> [WORK ITEM] Copy out every line from the one containing "At what (x,y)" through the one containing "Looking at the", inclusive, and omit the pictures from your answer.

> [SOURCE INFORMATION]
########################################
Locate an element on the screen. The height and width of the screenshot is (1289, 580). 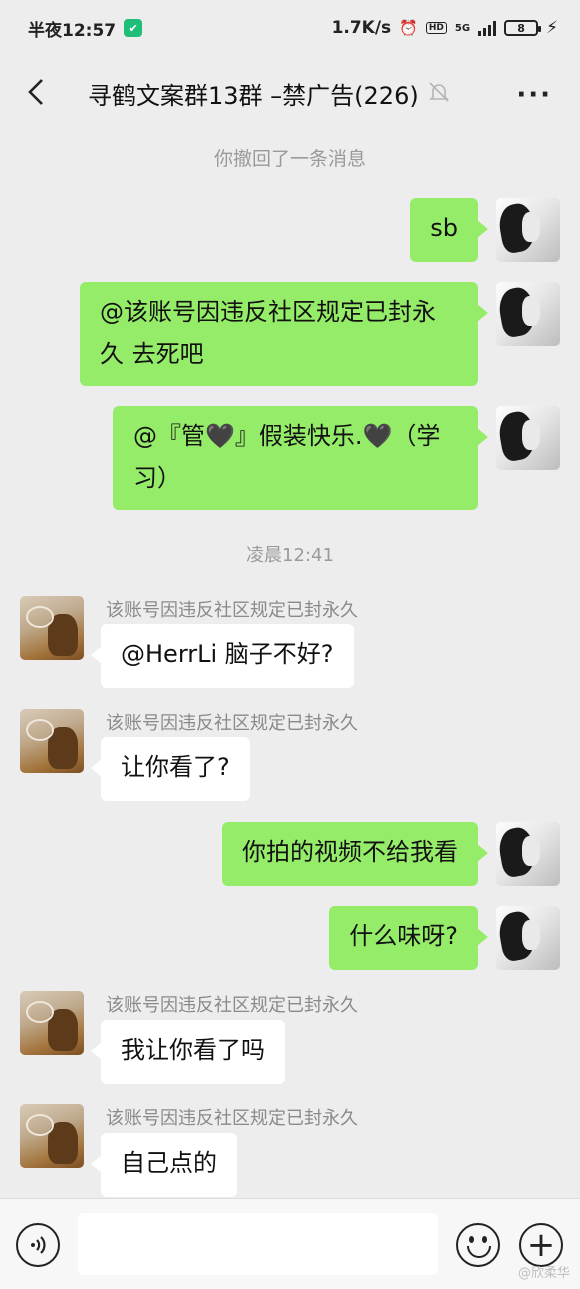
incoming-message-bubble: 让你看了? is located at coordinates (170, 769).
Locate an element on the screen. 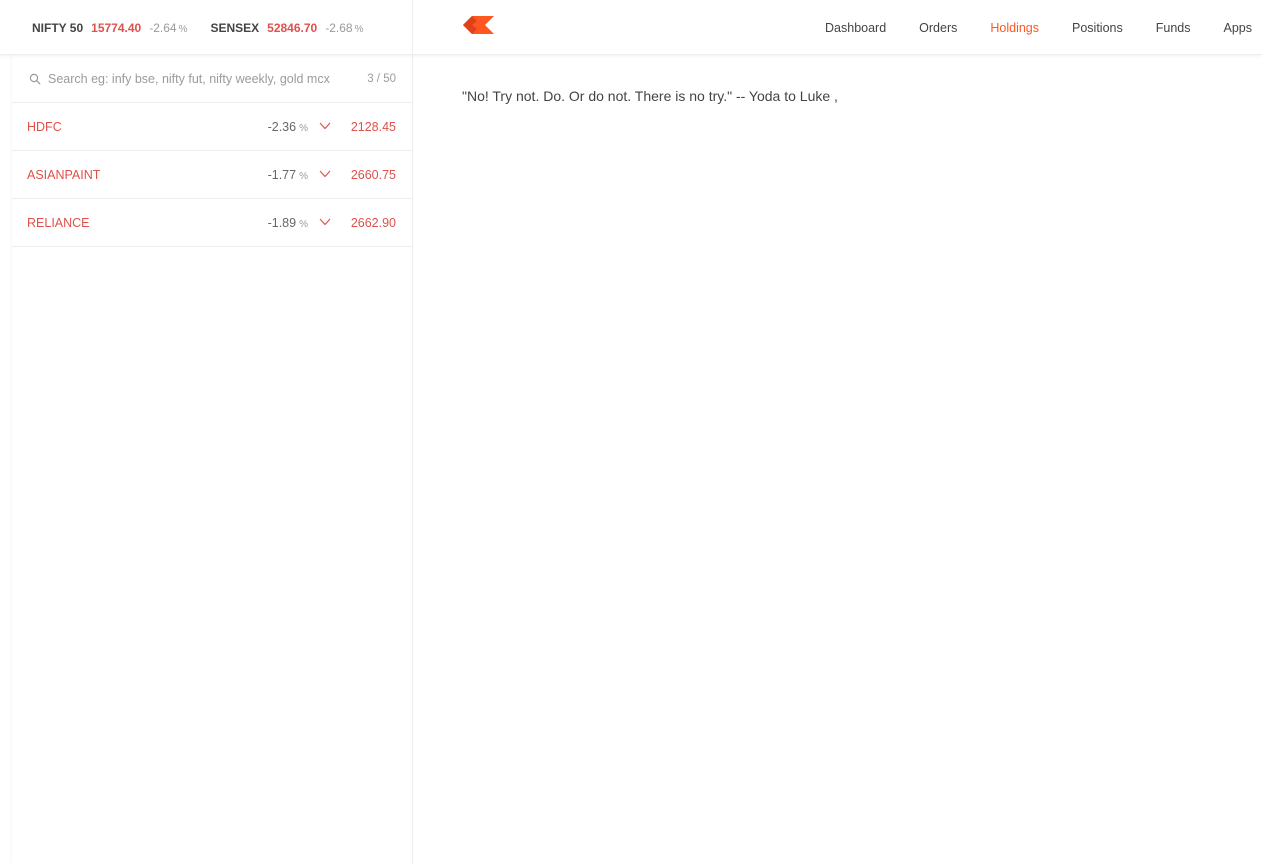 Image resolution: width=1262 pixels, height=864 pixels. index-sensex: SENSEX 52846.70 -2.68% is located at coordinates (286, 28).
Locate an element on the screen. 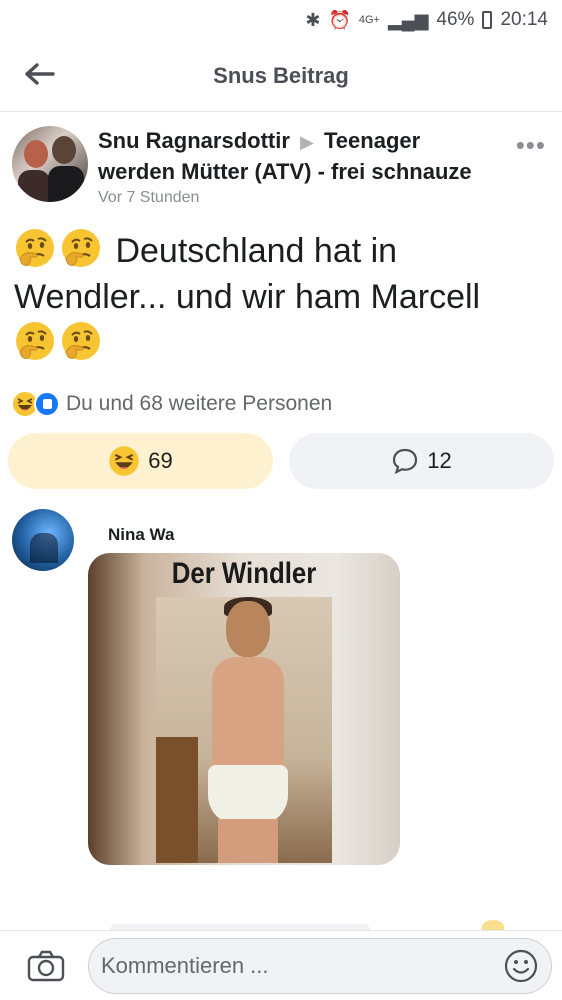 This screenshot has height=1000, width=562. haha-reaction-button: 69 is located at coordinates (140, 461).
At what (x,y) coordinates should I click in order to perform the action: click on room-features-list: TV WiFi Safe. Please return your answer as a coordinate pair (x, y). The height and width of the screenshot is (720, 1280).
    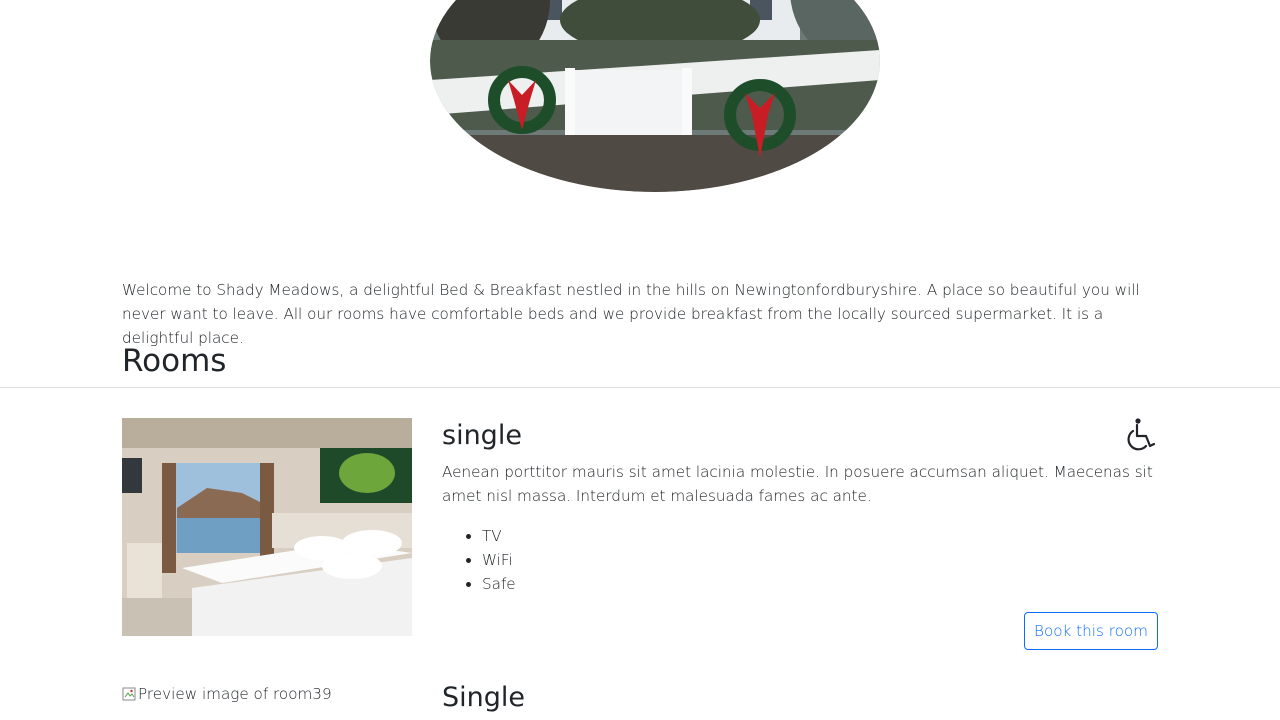
    Looking at the image, I should click on (479, 560).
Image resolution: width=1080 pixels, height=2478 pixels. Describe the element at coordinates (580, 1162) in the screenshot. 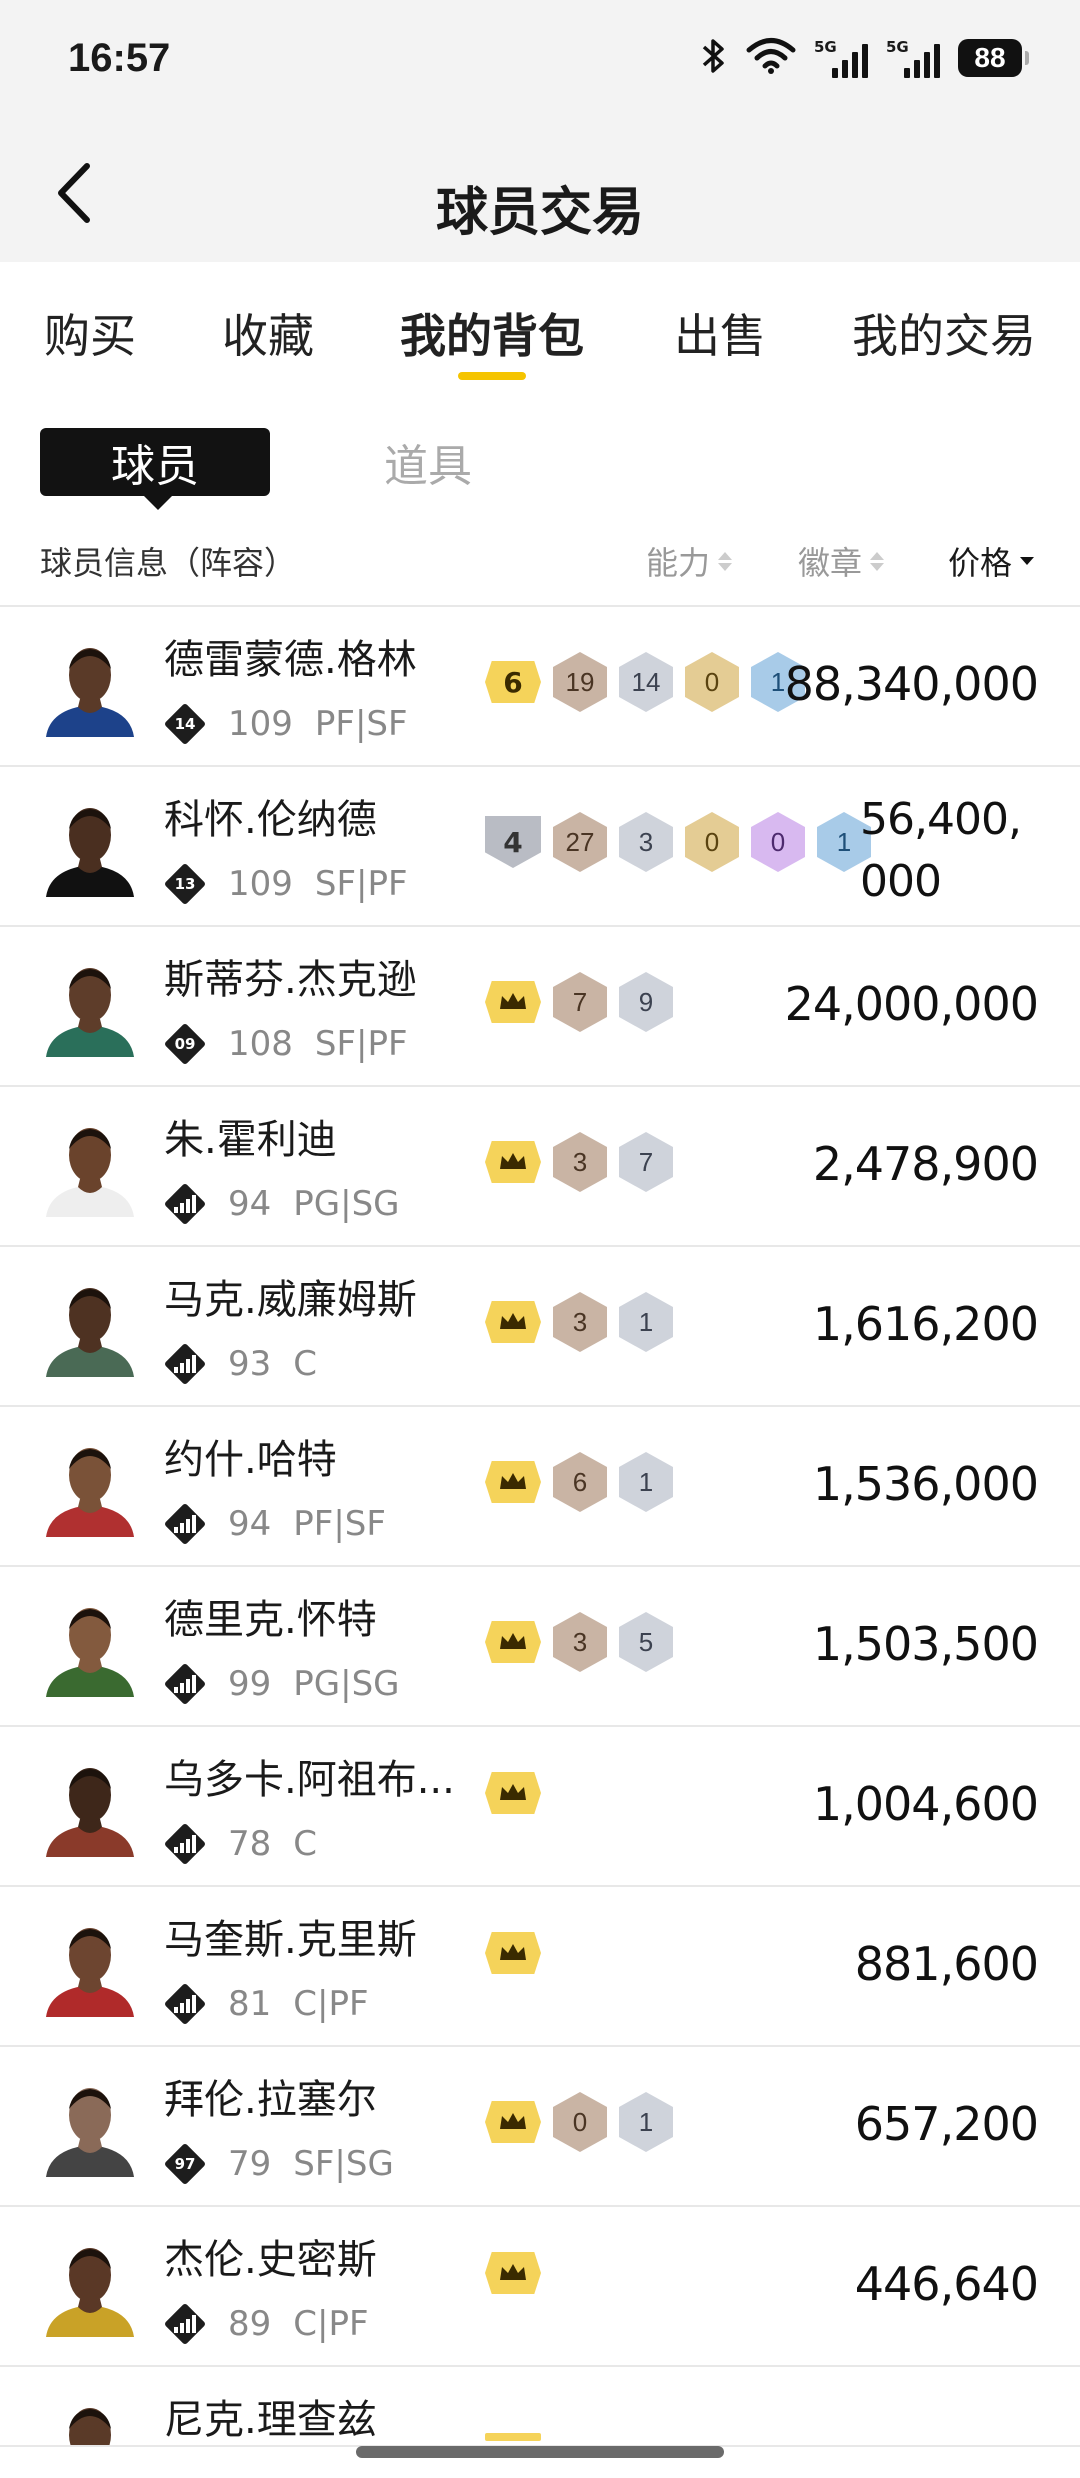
########################################
> [ANSWER TO THIS TASK]
At what (x,y) coordinates should I click in order to perform the action: click on room-features-list: TV WiFi Safe. Please return your answer as a coordinate pair (x, y). The height and width of the screenshot is (720, 1280).
    Looking at the image, I should click on (479, 560).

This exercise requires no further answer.